The villain of the not very good disaster-movie spoof The Big Bus (1976) is nicknamed "Ironman", and he's star actor José Ferrer in a prop iron lung for some reason; honestly I wasn't paying that close attention, so if there's some good explanation I missed it. But the mere "Ironman" name is a reminder that there have been lots of "iron men" in popular culture. The nickname is an obvious one, and therefore a powerful one. Who wouldn't want to be tough and hard as steel?
Well, at least one of those iron men, namely Tetsuo the salaryman from Tsukamoto Shinya's 1989 horror film Tetsuo: The Iron Man, supplies us with some kind of answer: squishy human bodies and cold hard metal are two very different things, and when the first of these things becomes more like the second of these things the results are bound to be horrific. Human bodies are, apart from their skeletons and a few other hard structural parts, gooey and wet and fluid, and that's actually a strength in some ways. Fluidity implies the ability to change and adapt to different circumstances, the way that fluids can assume the shape of any container. Metals are crystalline and permanent things, and when they change the change usually implies some sort of breakdown. Most of the changes of metals used for constructive purposes are destructive changes: corrosion, metal fatigue, parasitical reactions with adjoining materials, and the like. Metal and flesh are so unalike that they can get along (so far) only in certain ways, rigidly constrained. Blurring the boundaries between the two is apt to go badly awry.

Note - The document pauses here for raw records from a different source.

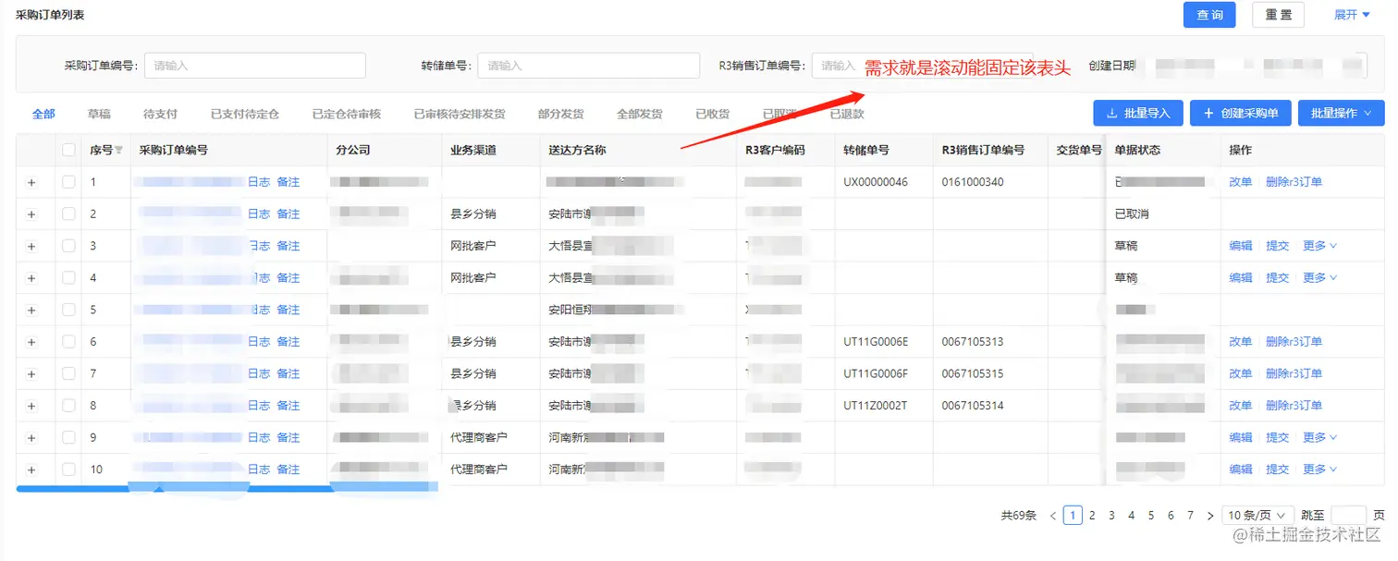The width and height of the screenshot is (1398, 561).
Task: Check the checkbox on row 10
Action: coord(67,469)
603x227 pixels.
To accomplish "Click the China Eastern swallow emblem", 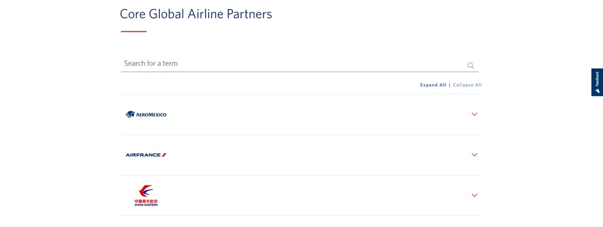I will coord(146,191).
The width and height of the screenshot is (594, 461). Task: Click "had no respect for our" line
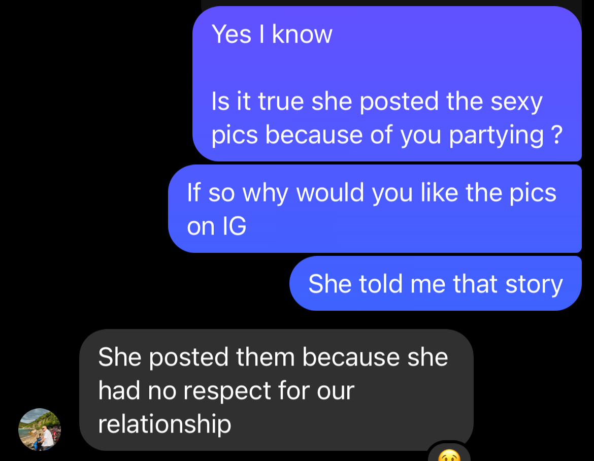(226, 390)
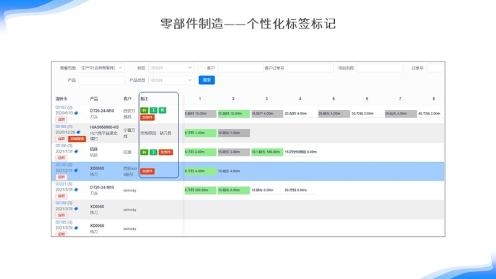Click the blue tag icon beside 2020/12/28
This screenshot has height=279, width=496.
pyautogui.click(x=79, y=132)
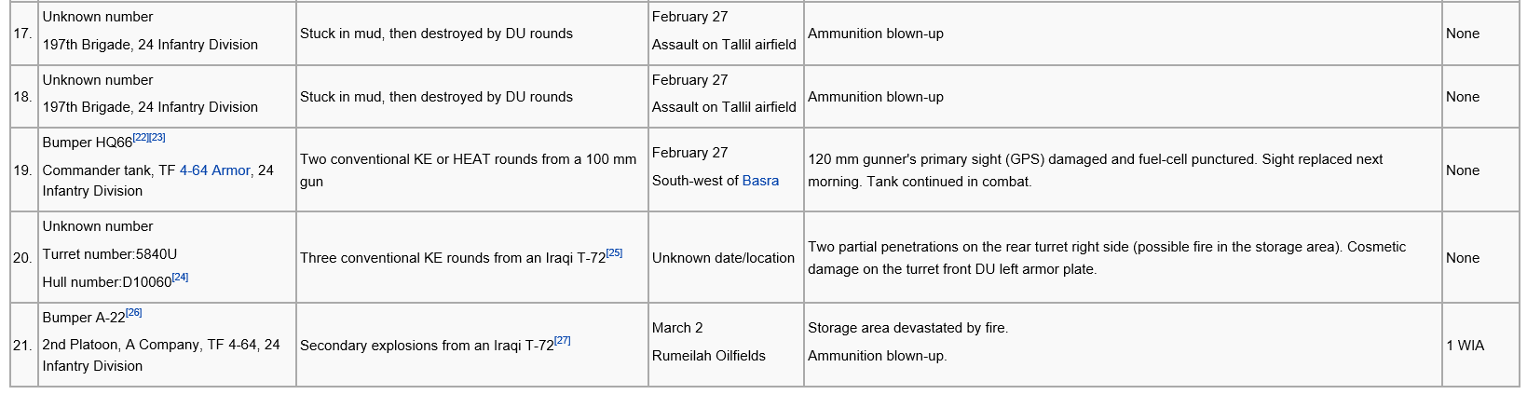Screen dimensions: 1527x408
Task: Open reference 26 next to Bumper A-22
Action: pyautogui.click(x=133, y=312)
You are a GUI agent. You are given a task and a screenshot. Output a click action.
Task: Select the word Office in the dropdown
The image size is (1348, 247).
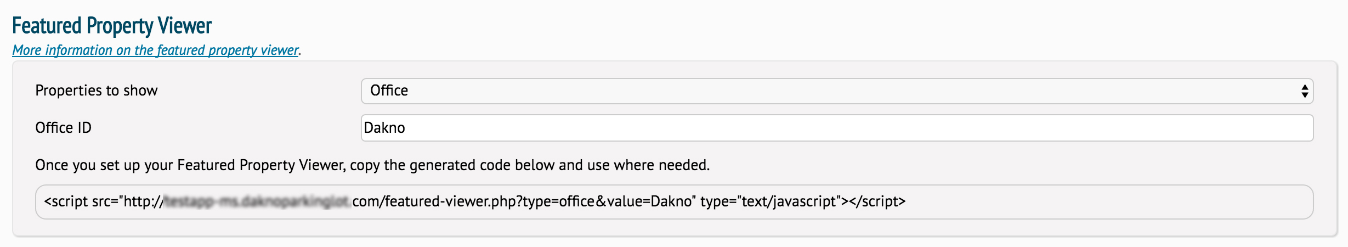click(x=389, y=91)
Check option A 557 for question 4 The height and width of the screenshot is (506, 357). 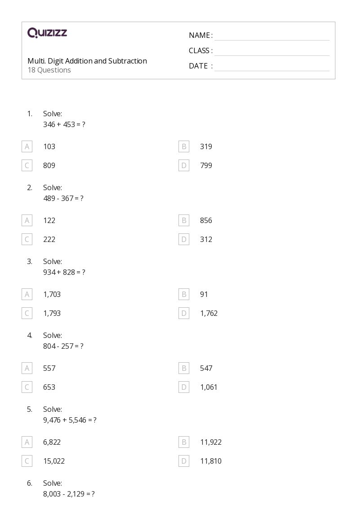[27, 368]
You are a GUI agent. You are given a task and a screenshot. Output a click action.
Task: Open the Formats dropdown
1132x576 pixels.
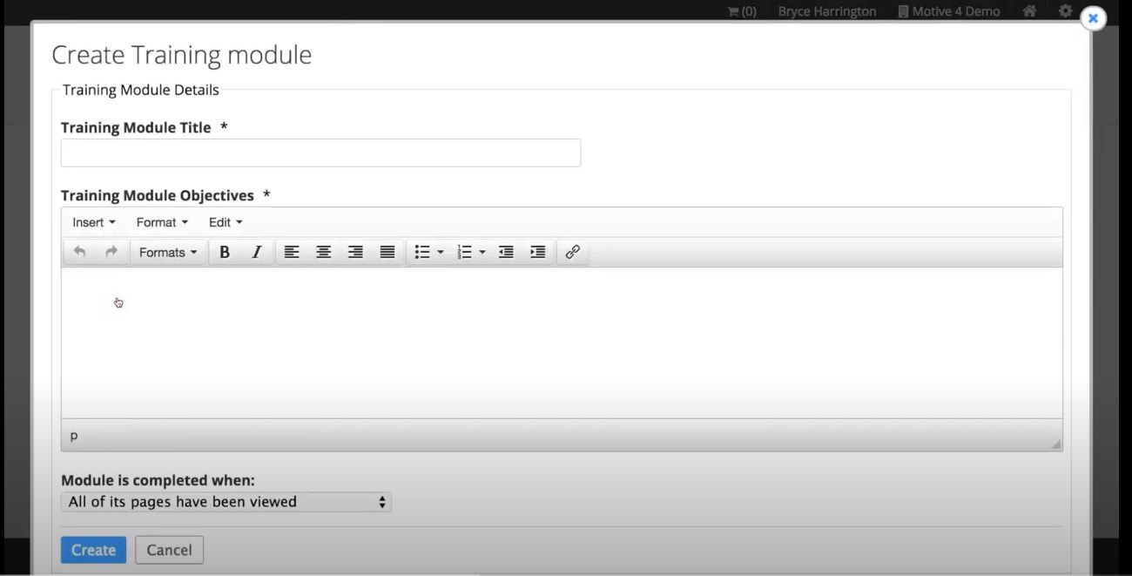[x=168, y=252]
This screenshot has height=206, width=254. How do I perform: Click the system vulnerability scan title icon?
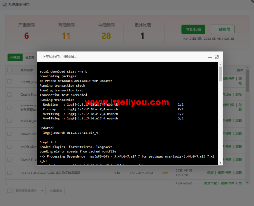[4, 4]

But how did the boundaries get blurred? In Tetsuo: The Iron Man it happens because a salaryman runs over a man with a metal fetish (played by the director!) in his car. The automobile confers a kind of protective anonymity to the person who commits a crime in their car: it's like The Car did the crime, and the driver is simply along for the ride. The crime can now be imagined as something cold and impersonal, a collision between squishy organic life and unyielding metal, with an inevitable result. Tough luck huh? But the Tetsuo movie suggests there's a horrific spiritual cost for allowing oneself to feel protected by the unyielding and inevitable nature of metals and machinery. By some odd coincidence a different Tetsuo has a similar lesson to teach about trying to merge oneself with cold hard metal.
Marvel's "Iron Man" is immensely popular and well-promoted these days, undoubtedly because there's tremendous fundamental power in the idea that a faulty human being can somehow make himself into iron, and thereby renew himself and become powerful. I don't like Marvel's "Iron Man" but I will say only this about him: having him collide with the real-life Elon Musk has been a disaster, and a disaster curiously akin to what happens to the salaryman in Tetsuo: The Iron Man.